======== INPUT DATA

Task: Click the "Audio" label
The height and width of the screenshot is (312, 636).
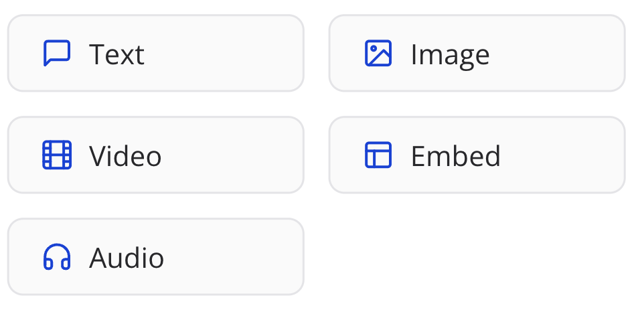Action: coord(127,258)
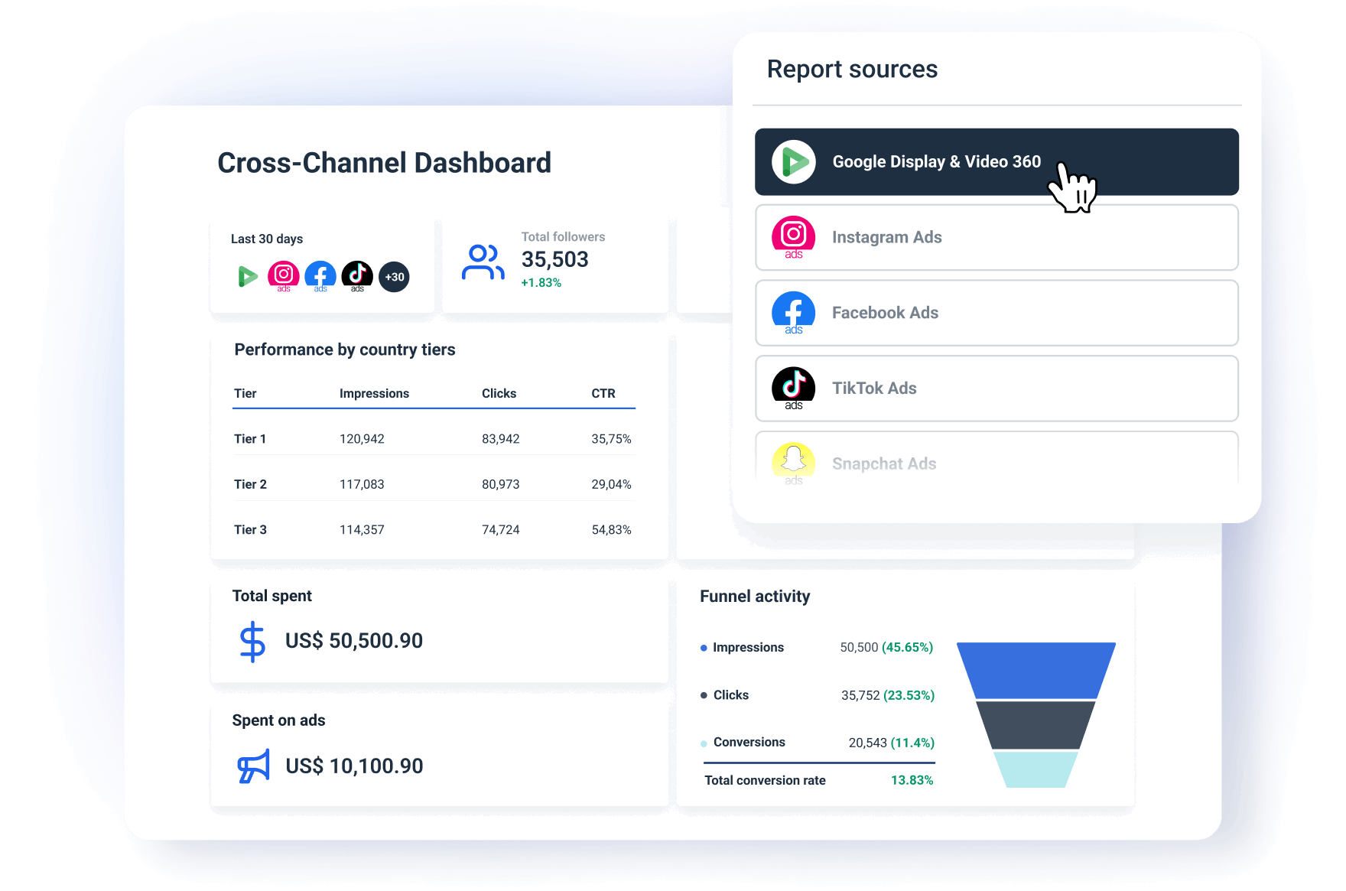Click the Total conversion rate value
This screenshot has height=891, width=1346.
pos(912,780)
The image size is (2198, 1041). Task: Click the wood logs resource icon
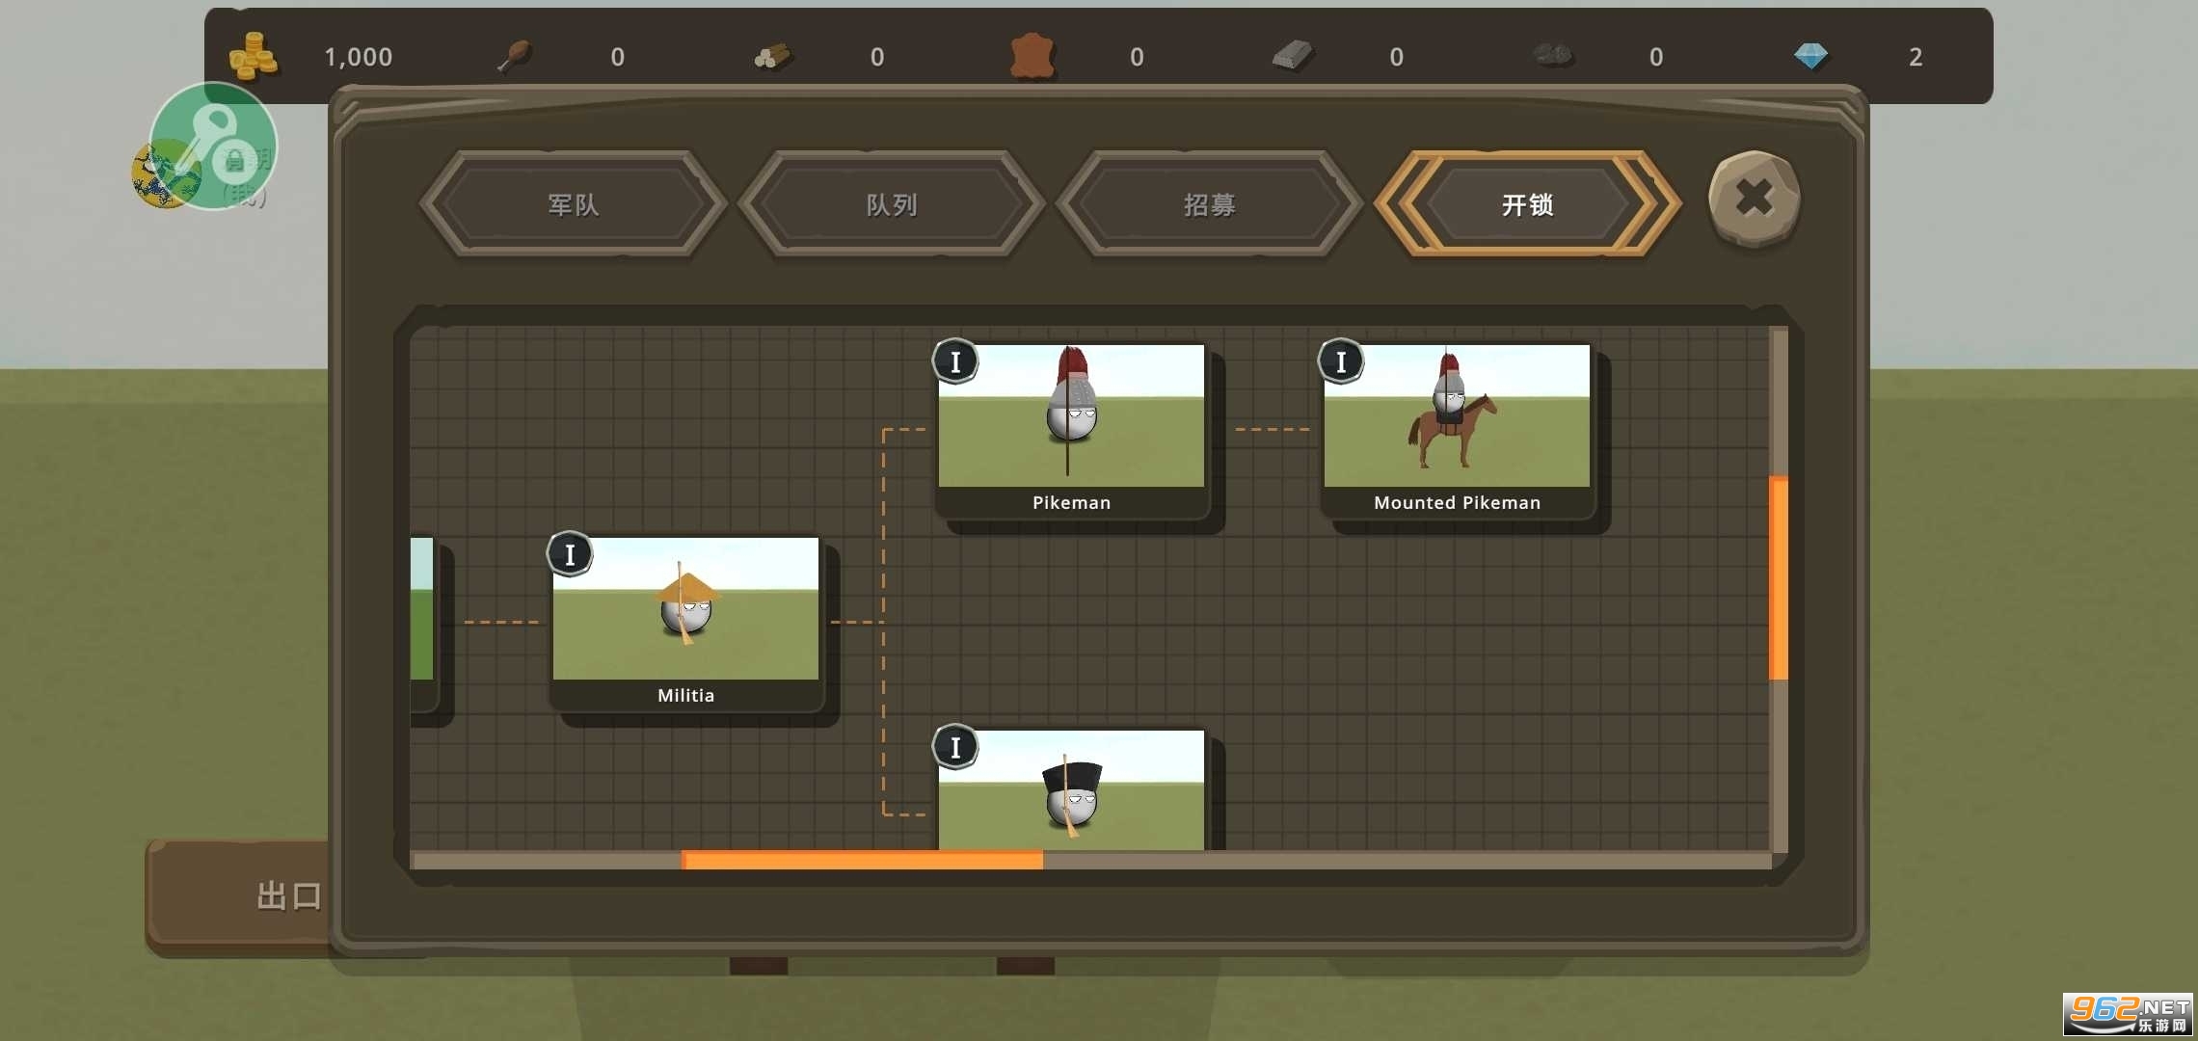[773, 56]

================

[WHAT THE TASK ASKS]:
Reproduce every line of the items above word for word, leaving out the pictures.

[SOLUTION TO THIS EXERCISE]:
Task: Click the "Audio" label
The height and width of the screenshot is (312, 636).
Action: coord(127,258)
Click the Total conversion rate value
This screenshot has height=891, width=1346.
pos(912,780)
The image size is (2198, 1041). Task: Click the wood logs resource icon
[773, 56]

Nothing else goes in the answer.